Physical and high-street stores still exist for one specific reason: in-store customer service that caters to customer needs in the moment.
Some months ago I finished reading the masterwork by Stephen King, The Dark Tower, all the seven volumes. If you haven’t read it, try the film and the TV series coming live next year with Idris Elba and Matthew McConaughey.
In a remarkable scene in the first book, the character Jake Chambers says to Roland Deschains, the main protagonist:
“Go, then. There are other worlds than these.”
Why am I quoting this, beyond my appreciation for the book?
Brazil, my motherland, is going through hard times, everybody knows. Maybe you at least read about it in the news. Besides the serious political crisis—leading to the second presidential impeachment process in our recent history—we’re living the third year in a row of the worst recession period since 1930.

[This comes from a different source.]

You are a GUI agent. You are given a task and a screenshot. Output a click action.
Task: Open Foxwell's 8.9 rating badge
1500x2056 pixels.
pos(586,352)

The Brazilian economy is facing a 3-4% decrease in GDP per year. It’s a time for survivors—especially innovative survivors. During the fat years, selling was easy, almost automatic. Now, we need to really think – and the e-commerce trends in Brazil demonstrate that retailers there realize this.
For example, let’s take the retail market.

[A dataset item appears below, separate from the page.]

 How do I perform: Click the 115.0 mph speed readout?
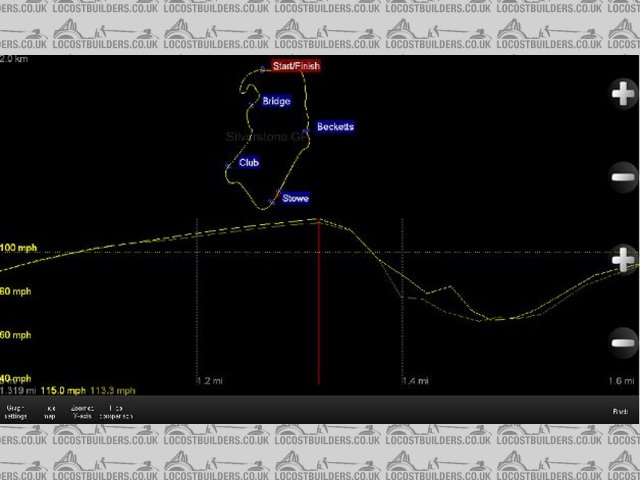click(62, 391)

E-commerce trends in Brazil: Going digital will reap rewards
According a report from the Institute for Retail Development, the Brazilian retail market decreased 4.8% in 2015 compared to the previous year. This resulted in the closing of stores, in reviewing expansion plans and the departure of some international players.
But there are other worlds, Roland, if you’re capable of leaving your comfort zone.

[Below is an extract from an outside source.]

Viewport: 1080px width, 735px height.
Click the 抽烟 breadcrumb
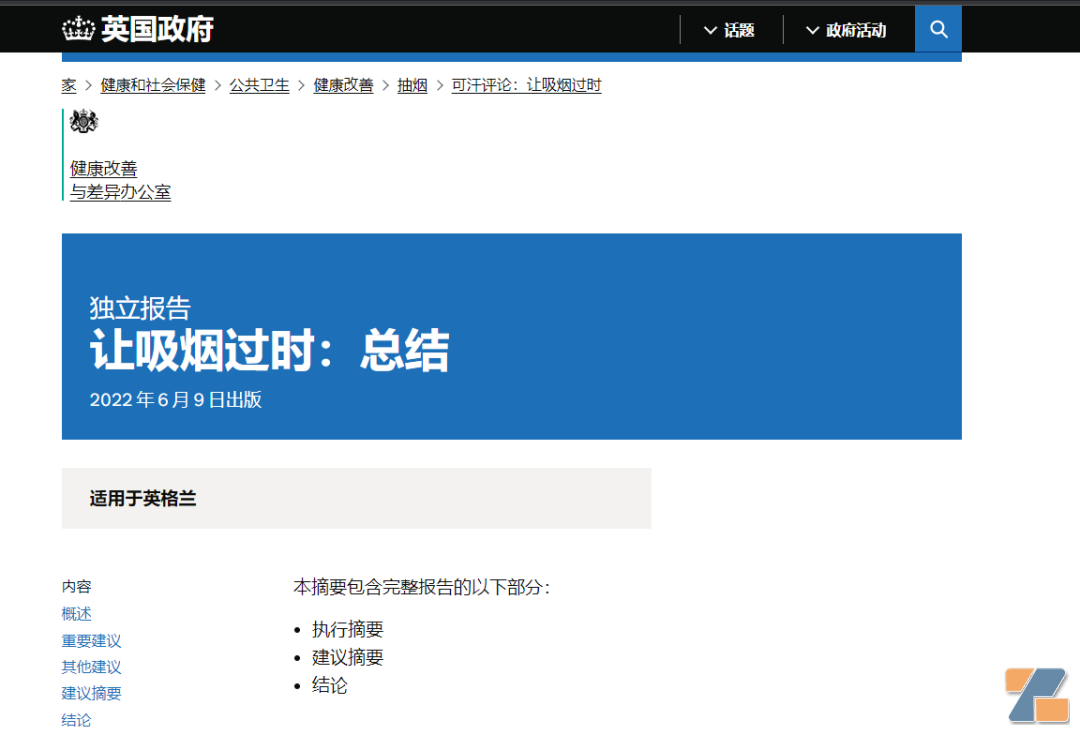click(x=412, y=86)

The annual report Webshoppers, from E-bit institute, describes huge growth for e-commerce retailers: 15% YOY (2015/2014), totaling around USD 11 billion. Why? Because the companies, the entrepreneurs and the customers are truly embracing the digital transformation as no longer merely a slogan, but an imperative.
Digital is a real and feasible way to create a new, engaged, and direct relation between commerce and buyers.
And the task is being well developed: Webshoppers also reported a better satisfaction level from e-commerce users: 65% in 2015 versus 61% in 2014.
In fact, it appears to be a trend that all countries in Latin America can rely on. A 2016 white paper prepared for the Nielsen research firm claimed that Latin America took the second place among all the world regions regarding e-commerce growth, highlighting Brazil and Mexico. While the Baby Boomers dominate global consumption today (40%), Millennials already are the majority in LATAM, creating the need for a mix of formats and channels still more indispensable.
I loved the words by Flávio Rocha, CEO of Riachuelo, one of the larger retail fashion chains in Brazil, about his vision for 2016: “Nothing like a crisis to unfold creativity, smart solutions, changes … and a lot of abandonment of comfort zones.”
By the way, this year Riachuelo is looking to launch its e-commerce project. Later than its competitors, but, according Rocha, the time is right now, after gathering years of learning and preparation. Welcome to the digital world, Riachuelo!
The road is still being built, but the outcome will be brighter when in-store retail learns from e-commerce, and e-commerce learns from physical retail – of this I have no doubt.